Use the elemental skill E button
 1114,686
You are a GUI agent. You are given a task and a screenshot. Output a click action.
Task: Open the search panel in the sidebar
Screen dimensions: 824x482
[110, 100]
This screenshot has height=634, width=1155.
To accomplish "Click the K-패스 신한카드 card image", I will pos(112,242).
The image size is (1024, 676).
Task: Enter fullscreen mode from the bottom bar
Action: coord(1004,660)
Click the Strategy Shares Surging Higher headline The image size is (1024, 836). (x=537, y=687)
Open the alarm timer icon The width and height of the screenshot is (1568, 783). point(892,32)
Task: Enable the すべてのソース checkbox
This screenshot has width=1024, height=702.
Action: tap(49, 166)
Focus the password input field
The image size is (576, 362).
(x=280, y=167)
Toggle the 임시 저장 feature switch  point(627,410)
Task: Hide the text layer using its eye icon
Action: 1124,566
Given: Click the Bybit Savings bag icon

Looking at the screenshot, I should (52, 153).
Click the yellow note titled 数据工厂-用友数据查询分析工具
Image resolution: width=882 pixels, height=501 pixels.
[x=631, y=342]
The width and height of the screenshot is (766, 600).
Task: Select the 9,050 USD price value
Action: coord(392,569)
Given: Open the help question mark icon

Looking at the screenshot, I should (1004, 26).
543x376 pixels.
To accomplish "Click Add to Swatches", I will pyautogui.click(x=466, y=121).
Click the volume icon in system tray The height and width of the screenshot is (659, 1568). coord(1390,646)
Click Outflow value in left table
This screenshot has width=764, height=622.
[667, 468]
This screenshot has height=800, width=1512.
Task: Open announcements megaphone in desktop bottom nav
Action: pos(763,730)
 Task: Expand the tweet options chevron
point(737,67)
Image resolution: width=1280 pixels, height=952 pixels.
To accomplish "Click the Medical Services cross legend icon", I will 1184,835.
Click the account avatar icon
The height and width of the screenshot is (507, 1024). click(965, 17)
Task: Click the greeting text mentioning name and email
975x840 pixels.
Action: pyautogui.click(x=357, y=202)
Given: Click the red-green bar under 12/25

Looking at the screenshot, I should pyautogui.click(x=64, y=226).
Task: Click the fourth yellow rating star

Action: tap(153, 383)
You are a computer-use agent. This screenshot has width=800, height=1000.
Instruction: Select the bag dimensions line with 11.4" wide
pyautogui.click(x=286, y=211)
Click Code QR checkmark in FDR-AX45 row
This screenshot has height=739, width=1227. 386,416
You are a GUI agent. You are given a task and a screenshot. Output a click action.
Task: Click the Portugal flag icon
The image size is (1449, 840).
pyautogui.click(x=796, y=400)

• CHALLENGE
Rewrite the whole listing above with "GUI agent" changed to "screen agent" everywhere, leaving everything else the same.

• RESULT FOR THIS EXERCISE
Use the elemental skill E button
 1114,686
You are a screen agent. You are given a task and a screenshot. Output a click action.
Task: Open the search panel in the sidebar
Screen dimensions: 824x482
[110, 100]
This screenshot has height=634, width=1155.
To accomplish "Click the K-패스 신한카드 card image", I will pos(112,242).
The image size is (1024, 676).
Task: Enter fullscreen mode from the bottom bar
Action: coord(1004,660)
Click the Strategy Shares Surging Higher headline The image size is (1024, 836). (x=537, y=687)
Open the alarm timer icon The width and height of the screenshot is (1568, 783). point(892,32)
Task: Enable the すべてのソース checkbox
This screenshot has width=1024, height=702.
Action: tap(49, 166)
Focus the password input field
The image size is (576, 362).
(x=280, y=167)
Toggle the 임시 저장 feature switch  point(627,410)
Task: Hide the text layer using its eye icon
Action: 1124,566
Given: Click the Bybit Savings bag icon

Looking at the screenshot, I should (52, 153).
Click the yellow note titled 数据工厂-用友数据查询分析工具
Image resolution: width=882 pixels, height=501 pixels.
[x=631, y=342]
The width and height of the screenshot is (766, 600).
Task: Select the 9,050 USD price value
Action: coord(392,569)
Given: Open the help question mark icon

Looking at the screenshot, I should (1004, 26).
543x376 pixels.
To accomplish "Click Add to Swatches", I will pyautogui.click(x=466, y=121).
Click the volume icon in system tray The height and width of the screenshot is (659, 1568). coord(1390,646)
Click Outflow value in left table
This screenshot has width=764, height=622.
[667, 468]
This screenshot has height=800, width=1512.
Task: Open announcements megaphone in desktop bottom nav
Action: pos(763,730)
 Task: Expand the tweet options chevron
point(737,67)
Image resolution: width=1280 pixels, height=952 pixels.
To accomplish "Click the Medical Services cross legend icon", I will 1184,835.
Click the account avatar icon
The height and width of the screenshot is (507, 1024). click(965, 17)
Task: Click the greeting text mentioning name and email
975x840 pixels.
Action: pyautogui.click(x=357, y=202)
Given: Click the red-green bar under 12/25

Looking at the screenshot, I should pyautogui.click(x=64, y=226).
Task: Click the fourth yellow rating star

Action: tap(153, 383)
You are a computer-use agent. This screenshot has width=800, height=1000.
Instruction: Select the bag dimensions line with 11.4" wide
pyautogui.click(x=286, y=211)
Click Code QR checkmark in FDR-AX45 row
This screenshot has height=739, width=1227. 386,416
You are a screen agent. You are given a task and a screenshot. Output a click action.
Task: Click the Portugal flag icon
The image size is (1449, 840).
pyautogui.click(x=796, y=400)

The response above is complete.